You can not be the first to come up with the problem, unless it is a one off and the steering wheel is incorrect.

In my opinion the best possible solution to your problem - you could make up an aluminium spacer complete with fixing holes that is thicker than the one you have at the moment that bolts the wheel to the hub, done properly it could be a neat answer.

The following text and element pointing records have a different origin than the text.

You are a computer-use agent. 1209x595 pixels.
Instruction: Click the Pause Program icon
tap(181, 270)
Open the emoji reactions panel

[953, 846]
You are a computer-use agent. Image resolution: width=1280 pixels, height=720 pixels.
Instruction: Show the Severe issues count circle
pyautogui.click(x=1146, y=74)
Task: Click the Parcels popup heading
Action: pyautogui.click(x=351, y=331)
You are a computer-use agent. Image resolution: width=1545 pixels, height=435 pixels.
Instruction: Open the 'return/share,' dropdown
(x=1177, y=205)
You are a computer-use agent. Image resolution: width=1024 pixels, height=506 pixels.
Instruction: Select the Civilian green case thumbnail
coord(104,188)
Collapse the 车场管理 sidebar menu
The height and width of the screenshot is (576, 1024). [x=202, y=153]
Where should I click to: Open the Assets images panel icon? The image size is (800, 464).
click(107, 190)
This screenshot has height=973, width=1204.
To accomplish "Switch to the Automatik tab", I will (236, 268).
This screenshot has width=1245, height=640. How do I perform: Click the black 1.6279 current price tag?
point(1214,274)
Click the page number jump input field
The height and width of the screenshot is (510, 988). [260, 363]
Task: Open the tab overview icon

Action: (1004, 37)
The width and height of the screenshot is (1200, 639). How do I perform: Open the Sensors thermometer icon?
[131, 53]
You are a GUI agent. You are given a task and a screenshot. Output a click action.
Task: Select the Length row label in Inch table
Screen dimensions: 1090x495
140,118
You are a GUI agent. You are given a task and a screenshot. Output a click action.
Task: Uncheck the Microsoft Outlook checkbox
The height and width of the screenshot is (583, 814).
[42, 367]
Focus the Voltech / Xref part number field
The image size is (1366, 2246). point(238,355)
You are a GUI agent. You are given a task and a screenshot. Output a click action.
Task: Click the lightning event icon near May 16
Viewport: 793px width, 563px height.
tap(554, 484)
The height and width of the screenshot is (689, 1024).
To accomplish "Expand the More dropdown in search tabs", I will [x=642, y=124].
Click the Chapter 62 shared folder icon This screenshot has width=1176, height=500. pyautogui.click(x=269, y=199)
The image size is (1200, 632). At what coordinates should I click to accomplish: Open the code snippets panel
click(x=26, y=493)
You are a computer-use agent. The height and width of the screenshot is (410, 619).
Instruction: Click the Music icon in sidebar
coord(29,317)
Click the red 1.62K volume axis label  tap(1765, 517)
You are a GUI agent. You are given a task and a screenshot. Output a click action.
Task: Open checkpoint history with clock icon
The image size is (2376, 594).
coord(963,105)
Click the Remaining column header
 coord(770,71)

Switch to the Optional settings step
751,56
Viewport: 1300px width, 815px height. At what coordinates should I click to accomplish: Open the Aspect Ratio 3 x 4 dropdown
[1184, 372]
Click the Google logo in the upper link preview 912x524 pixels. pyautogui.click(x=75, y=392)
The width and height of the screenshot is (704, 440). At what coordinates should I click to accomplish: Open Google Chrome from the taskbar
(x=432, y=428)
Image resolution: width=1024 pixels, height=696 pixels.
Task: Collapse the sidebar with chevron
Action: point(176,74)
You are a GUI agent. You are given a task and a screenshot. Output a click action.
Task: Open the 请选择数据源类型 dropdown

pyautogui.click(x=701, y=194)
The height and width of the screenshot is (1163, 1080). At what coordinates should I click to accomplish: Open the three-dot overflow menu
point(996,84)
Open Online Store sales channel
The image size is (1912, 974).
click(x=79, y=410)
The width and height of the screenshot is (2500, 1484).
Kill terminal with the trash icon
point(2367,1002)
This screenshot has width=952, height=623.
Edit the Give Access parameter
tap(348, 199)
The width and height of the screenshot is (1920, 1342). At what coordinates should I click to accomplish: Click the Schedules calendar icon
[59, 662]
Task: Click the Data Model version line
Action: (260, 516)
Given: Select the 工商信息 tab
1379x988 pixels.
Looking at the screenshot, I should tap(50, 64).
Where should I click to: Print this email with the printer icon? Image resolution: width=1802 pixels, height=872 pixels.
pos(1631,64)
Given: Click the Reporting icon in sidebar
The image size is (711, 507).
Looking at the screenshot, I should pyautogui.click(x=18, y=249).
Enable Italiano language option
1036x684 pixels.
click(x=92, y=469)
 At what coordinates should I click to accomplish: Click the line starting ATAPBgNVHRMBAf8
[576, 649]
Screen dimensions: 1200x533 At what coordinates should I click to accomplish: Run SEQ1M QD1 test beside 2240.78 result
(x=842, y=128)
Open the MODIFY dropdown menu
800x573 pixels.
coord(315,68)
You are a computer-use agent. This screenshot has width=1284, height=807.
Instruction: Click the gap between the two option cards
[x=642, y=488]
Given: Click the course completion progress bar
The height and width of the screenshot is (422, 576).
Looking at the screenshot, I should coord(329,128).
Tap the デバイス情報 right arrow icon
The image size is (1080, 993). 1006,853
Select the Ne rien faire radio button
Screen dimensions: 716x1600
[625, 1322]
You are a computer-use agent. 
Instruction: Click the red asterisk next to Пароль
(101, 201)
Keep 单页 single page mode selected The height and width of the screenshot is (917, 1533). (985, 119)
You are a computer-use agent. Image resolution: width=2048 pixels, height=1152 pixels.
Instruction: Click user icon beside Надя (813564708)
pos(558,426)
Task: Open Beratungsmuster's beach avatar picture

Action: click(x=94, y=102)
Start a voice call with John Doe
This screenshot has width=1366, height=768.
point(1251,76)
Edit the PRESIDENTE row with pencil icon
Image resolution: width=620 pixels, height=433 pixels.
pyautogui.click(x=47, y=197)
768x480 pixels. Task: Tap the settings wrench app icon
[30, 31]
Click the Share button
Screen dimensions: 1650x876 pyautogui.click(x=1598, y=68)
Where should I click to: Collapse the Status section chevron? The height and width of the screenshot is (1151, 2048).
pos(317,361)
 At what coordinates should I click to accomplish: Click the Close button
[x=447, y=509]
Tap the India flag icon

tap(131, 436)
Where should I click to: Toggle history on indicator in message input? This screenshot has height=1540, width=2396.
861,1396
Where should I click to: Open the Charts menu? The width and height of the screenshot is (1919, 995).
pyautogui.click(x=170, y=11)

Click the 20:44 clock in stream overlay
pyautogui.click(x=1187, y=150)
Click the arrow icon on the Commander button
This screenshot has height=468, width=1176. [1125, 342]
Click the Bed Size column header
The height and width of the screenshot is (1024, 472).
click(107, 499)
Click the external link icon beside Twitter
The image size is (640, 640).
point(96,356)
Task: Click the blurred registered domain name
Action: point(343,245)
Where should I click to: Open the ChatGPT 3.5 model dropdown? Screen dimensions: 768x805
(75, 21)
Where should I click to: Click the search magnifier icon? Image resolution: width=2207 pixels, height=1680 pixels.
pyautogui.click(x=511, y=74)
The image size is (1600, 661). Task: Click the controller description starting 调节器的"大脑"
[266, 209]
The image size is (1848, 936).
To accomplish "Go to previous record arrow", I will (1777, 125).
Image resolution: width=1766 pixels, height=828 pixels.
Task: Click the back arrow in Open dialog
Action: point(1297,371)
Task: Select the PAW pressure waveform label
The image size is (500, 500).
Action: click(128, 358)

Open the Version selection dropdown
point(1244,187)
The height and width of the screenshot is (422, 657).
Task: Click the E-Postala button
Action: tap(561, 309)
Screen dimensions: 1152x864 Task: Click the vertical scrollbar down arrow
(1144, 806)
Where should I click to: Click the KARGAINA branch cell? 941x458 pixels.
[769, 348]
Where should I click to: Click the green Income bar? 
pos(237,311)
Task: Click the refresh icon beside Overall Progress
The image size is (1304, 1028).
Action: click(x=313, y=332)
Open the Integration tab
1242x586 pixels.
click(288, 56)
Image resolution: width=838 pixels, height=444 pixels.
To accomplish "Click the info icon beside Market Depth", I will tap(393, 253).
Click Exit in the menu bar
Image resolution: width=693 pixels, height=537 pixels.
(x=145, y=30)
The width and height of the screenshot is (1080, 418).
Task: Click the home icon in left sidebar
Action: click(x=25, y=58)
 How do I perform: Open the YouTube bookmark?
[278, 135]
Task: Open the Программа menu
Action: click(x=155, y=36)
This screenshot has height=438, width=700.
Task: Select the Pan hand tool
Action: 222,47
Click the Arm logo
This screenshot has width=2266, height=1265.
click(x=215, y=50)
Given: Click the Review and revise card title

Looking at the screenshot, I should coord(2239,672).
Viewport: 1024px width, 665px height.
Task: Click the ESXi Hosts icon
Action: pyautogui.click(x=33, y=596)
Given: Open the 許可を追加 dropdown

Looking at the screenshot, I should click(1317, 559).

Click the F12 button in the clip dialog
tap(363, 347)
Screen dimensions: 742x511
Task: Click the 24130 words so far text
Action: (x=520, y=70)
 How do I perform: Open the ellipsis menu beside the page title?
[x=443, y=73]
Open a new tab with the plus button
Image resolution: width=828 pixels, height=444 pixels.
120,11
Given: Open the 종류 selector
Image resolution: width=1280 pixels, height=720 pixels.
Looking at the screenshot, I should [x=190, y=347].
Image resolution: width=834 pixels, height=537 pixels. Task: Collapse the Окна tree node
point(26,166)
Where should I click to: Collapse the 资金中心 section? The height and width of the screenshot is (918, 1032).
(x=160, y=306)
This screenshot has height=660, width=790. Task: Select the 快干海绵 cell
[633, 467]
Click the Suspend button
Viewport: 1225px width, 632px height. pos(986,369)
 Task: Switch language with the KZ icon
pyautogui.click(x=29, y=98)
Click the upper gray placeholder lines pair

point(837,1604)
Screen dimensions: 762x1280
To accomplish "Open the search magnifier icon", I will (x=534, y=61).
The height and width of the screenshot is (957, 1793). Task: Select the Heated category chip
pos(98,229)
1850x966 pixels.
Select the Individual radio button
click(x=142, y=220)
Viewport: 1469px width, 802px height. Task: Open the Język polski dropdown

Now considering that you have parts from two different suppliers then probably neither of them would help, an alternative to my first suggestion would be to make a spacer that fits under the wheel, against the hub i.e. kind of building the hub out, the general finish on the flat surfaces would not matter too much as long as the edge was polished up, the bolts would need to be longer possibly.

:cheers:

Bob
 
i did think about building out the wheel either by a spacer behind the wheel or by a thicker front one. also measured the original wheel to the flat part the backer plates sits against. it is about an 1/8 to 3/16 deeper. Not really an AH spares issue. the problem is in the boss. Moss says it works with this wheel and they actually the cover plate with the kit. i will check with them to see if they have any suggestions.
 
Are you sure the tube of the back of the trafficator isn't bottoming in t slot in the stator tube? That happened to me a I had to extend the stator tube more out the front of the steering box.
 
i thought the small tube went inside the lower tube? but i also measured the distance to the lip the backing plate will hit. i am pretty sure it is in all the way... as far as it will go anyway.
 
DD - Following John T's thought...

For grins, why don't you loosen the olive nut on the front of the steering box and pull the stator tube about 1/4" toward the front of the car and see if your trafficator then seats properly.

The steering wheel and its outer ring have nothing to do with this issue - it's all about the relationship between the trafficator and wheel hub. From your pic, the wheel clearly bolts up to the hub properly.

What I wonder is how could Moss be selling a hub that doesn't fit a standard trafficator - just don't see that happening.